Beberapa waktu terakhir pemerintah Indonesia membuat gebrakan besar dengan mencairkan dana likuiditas sebesar Rp200 triliun ke lima bank milik negara yaitu Mandiri, BNI, BRI, BTN, dan BSI.
Langkah ini langsung menjadi sorotan publik. Di tengah ketidakpastian ekonomi global, gejolak rupiah, dan kekhawatiran perlambatan pertumbuhan, keputusan tersebut dianggap sebagai strategi berani untuk menjaga daya tahan ekonomi nasional.
Namun ketika kita lihat lebih dekat, kebijakan ini bukan sekadar urusan angka dan laporan keuangan.
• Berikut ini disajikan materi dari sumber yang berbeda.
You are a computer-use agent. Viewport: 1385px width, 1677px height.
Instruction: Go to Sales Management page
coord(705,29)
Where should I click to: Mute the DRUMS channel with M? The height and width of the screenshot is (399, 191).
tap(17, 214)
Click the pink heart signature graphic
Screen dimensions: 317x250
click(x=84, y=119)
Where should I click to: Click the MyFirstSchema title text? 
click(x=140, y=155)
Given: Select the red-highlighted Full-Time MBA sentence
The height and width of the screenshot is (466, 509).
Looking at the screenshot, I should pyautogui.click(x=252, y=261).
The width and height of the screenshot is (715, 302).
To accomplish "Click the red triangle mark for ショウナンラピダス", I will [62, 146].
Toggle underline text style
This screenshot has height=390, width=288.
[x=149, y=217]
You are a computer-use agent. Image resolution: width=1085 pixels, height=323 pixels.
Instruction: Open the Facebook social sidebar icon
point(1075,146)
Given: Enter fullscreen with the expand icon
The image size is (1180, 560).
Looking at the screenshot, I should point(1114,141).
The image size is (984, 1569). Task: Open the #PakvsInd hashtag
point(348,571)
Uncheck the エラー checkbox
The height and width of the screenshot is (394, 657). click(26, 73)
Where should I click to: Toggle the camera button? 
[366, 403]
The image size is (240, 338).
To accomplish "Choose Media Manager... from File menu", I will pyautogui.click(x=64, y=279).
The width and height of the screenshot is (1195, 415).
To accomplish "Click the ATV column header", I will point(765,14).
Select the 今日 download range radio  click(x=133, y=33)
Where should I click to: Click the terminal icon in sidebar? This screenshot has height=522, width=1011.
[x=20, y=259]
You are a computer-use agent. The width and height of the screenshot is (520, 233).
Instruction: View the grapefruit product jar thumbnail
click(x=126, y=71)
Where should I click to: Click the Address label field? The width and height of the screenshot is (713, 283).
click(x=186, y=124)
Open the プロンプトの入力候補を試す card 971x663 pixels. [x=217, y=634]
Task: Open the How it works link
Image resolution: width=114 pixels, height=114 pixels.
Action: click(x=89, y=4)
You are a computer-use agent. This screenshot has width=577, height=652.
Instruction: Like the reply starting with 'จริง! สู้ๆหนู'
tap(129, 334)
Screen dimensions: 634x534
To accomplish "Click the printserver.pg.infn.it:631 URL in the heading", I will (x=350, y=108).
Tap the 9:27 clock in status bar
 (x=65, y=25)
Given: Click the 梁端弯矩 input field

Di balik itu, ada cerita tentang kepercayaan, relasi sosial, dan arah politik ekonomi yang saling bertautan.
Uang Negara dan Jaringan Kepercayaan
Menurut Menteri Keuangan Purbaya Yudhi Sadewa, suntikan dana ini merupakan langkah strategis untuk memperkuat perbankan dan mendorong kredit ke sektor riil.
"Kemarin saya janji akan menambahkan Rp200 triliun ke perbankan. Ini sudah diputuskan. Siang ini disalurkan dan sore sudah masuk," ujar Purbaya (Antara, 2025).
Tujuannya jelas, untuk mempercepat penyaluran kredit agar dana negara yang mengendap bisa kembali berputar di sektor produktif, terutama bagi UMKM, infrastruktur, dan pertanian.
Namun, menariknya, dana ini lebih banyak mengalir ke bank-bank milik negara ketimbang bank swasta. Pilihan ini menunjukkan bahwa kebijakan ekonomi di Indonesia sering kali tidak sepenuhnya netral, ia melekat pada jaringan institusi dan kepercayaan yang sudah lama terbentuk antara negara dan lembaga keuangannya.
Tantangan di Lapangan: Dana Ada, Tapi Tak Semua Terserap
Meski jumlahnya fantastis, realisasinya belum maksimal. Bank Tabungan Negara (BTN), misalnya, baru menyerap sekitar 40 persen dari Rp25 triliun yang dialokasikan.
Purbaya bahkan memberi peringatan tegas:
"Kalau dia enggak bisa serap ya kita akan pindahin dalam waktu dekat," ujarnya (IndoPremier, 2025).